▶ 수행할 작업: 아래 기록의 모든 줄을 한 글자도 바꾸지 말고 그대로 옮겨 적으십시오. 그림은 답에서 제외하십시오.

▶ 제공된 기록:
==========

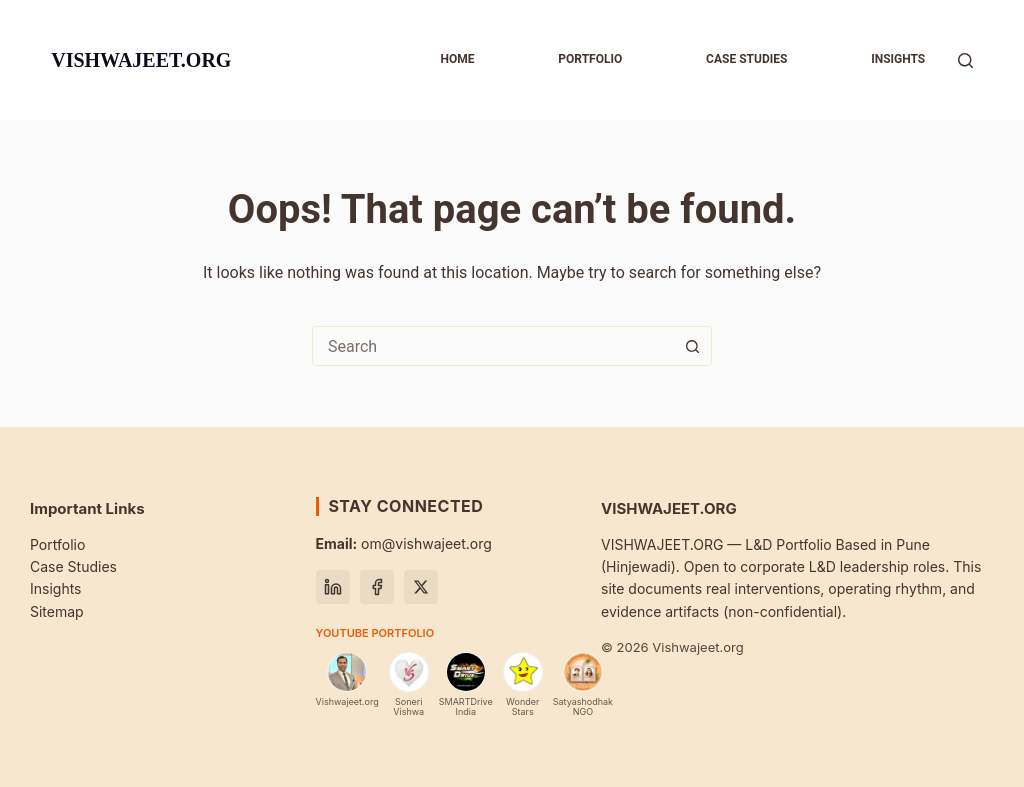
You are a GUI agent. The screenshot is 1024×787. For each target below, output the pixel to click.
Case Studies (73, 566)
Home (457, 59)
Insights (898, 59)
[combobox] (493, 346)
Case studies (746, 59)
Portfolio (590, 59)
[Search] (965, 60)
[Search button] (692, 346)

==========

▶ 작업 답변:
You are a GUI agent. The screenshot is 1024×787. For each target below, output the pixel to click.
Case Studies (73, 566)
Home (457, 59)
Insights (898, 59)
[combobox] (493, 346)
Case studies (746, 59)
Portfolio (590, 59)
[Search] (965, 60)
[Search button] (692, 346)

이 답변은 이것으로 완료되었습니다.